*** Opening Provided data ***

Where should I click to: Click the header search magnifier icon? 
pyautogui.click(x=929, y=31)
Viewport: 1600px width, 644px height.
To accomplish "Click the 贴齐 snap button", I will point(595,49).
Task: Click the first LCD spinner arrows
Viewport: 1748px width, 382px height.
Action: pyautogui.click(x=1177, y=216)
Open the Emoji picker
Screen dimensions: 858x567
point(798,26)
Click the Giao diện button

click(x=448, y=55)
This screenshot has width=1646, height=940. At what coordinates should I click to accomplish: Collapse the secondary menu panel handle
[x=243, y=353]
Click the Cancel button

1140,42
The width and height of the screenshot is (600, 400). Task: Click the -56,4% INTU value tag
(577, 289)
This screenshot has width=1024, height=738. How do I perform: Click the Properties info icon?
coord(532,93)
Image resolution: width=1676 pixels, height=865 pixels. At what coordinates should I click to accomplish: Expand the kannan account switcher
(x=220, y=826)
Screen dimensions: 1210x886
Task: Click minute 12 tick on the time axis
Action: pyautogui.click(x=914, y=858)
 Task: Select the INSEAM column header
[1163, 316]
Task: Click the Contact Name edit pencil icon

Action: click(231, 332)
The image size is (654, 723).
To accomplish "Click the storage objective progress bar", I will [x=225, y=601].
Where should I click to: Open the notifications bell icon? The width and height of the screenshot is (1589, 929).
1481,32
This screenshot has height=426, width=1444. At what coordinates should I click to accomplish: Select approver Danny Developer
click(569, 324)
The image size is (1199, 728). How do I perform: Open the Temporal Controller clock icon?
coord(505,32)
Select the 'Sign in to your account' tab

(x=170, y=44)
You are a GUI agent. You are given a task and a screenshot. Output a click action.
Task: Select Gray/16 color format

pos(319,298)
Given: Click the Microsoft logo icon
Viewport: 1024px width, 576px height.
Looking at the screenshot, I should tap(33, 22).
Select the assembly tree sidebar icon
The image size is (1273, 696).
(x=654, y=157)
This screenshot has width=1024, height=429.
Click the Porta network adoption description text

*** Closing Provided data ***

» **Exercise objective**: Nothing but the lines from the one with "This screenshot has width=1024, height=429." through the last line of the entries should be repeated, and those exactly.

» **Answer space**:
This screenshot has width=1024, height=429.
Click the Porta network adoption description text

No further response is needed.